Nicla non era più Nicla. Il matrimonio l'aveva fatta ritornar
Nicoletta, e un uomo stava a lei vicino.... La baciava!...
Bruno non aveva idea del tempo; non sapeva che mentre egli diventava,
la fanciulla doveva vivere, ch'egli andava incontro alla giovinezza ed
ella se ne allontanava, che a un certo punto quella medesima fanciulla
la quale è una giovane signora se si marita, è una vecchia zitella se
il marito non c'è.
Egli sapeva ch'ella offriva la bocca a un uomo e appoggiava la guancia
alla guancia d'un uomo, forse in quella medesima campagna, per i
meandri fronzuti di quel medesimo bosco il quale apparteneva al
fanciullo, e, sacro alla sua storia, era stato arco e cornice al
lontano idillio.
Non scrisse più a Nicla; aveva dovuto infine scrivere suo padre,
pregato dalla giovane, la quale chiedeva notizie dopo mesi di
silenzio; e Bruno si ribellò all'ordine di riprendere la
corrispondenza.
--Non so nulla, io!--dichiarò a suo padre.--Non ho niente da scrivere.
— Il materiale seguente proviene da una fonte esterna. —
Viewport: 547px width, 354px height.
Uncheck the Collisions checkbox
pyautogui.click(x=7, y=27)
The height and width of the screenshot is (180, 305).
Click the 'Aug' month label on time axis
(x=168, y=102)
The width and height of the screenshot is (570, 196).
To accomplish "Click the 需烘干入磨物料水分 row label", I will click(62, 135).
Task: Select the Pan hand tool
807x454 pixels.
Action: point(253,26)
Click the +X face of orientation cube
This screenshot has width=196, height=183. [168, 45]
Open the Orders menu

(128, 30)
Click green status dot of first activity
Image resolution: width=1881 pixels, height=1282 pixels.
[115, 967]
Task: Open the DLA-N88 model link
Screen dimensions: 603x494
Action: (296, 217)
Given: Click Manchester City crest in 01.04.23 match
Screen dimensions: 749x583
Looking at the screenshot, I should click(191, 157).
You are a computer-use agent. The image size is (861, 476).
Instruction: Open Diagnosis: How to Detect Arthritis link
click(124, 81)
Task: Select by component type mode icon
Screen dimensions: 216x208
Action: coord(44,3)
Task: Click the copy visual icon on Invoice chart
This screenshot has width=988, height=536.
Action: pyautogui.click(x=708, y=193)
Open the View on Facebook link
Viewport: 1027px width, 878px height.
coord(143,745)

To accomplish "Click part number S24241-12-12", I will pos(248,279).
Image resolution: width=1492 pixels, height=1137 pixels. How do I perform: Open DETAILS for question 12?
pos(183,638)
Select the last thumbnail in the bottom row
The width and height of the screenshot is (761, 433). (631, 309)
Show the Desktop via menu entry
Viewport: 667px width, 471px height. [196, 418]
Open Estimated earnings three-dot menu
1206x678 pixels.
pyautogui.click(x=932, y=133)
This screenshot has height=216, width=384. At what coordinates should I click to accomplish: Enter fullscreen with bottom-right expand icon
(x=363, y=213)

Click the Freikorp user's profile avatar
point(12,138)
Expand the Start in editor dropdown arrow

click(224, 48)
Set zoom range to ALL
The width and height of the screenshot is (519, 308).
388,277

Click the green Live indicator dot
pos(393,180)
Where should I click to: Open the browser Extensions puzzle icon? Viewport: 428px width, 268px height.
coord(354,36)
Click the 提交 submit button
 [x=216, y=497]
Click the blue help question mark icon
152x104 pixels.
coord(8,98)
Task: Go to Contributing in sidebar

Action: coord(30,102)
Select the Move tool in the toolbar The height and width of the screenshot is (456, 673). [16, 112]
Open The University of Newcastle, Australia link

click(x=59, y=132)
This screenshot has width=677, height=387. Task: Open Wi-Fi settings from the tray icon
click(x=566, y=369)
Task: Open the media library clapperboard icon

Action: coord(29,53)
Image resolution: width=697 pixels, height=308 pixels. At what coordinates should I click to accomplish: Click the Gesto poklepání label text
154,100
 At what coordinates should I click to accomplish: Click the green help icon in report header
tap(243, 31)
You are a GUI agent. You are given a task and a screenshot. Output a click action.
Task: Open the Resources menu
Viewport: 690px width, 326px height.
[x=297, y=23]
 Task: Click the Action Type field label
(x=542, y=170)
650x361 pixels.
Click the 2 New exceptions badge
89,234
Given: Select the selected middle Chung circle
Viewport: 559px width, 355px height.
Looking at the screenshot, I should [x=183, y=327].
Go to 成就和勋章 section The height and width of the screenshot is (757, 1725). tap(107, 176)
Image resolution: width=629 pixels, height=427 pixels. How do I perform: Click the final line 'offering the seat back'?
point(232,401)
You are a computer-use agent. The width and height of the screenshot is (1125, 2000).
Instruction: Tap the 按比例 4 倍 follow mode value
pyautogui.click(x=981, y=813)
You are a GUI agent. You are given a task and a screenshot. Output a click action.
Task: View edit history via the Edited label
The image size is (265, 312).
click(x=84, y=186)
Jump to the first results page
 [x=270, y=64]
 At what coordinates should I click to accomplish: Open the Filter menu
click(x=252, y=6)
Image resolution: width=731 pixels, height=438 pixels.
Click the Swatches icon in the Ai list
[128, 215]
--Ma Nicla, non ti ricordi più della tua Nicla, tanto bella, tanto
buona?--chiese il conte Fabiano.
--Scrivile tu, se è bella!--rimbeccò Bruno.
E alzava le spalle, duro e ostinato, sorridendo alla maraviglia di suo
padre.
S'era dovuto concludere un patto, per rispondere alla premura di
Nicoletta Barbano, la quale di tempo in tempo chiedeva notizie
inquieta: avrebbe scritto Salapolli.
E Salapolli scriveva con molta solennità, perdendosi a illustrare il
talento precoce, l'originalità di carattere e di idee che
distinguevano il suo allievo; solo rammaricandosi che egli fosse
taciturno, un poco sempre diffidente, un poco troppo orgoglioso.
Bruno stava, in verità, dritto e solo in mezzo a una folla.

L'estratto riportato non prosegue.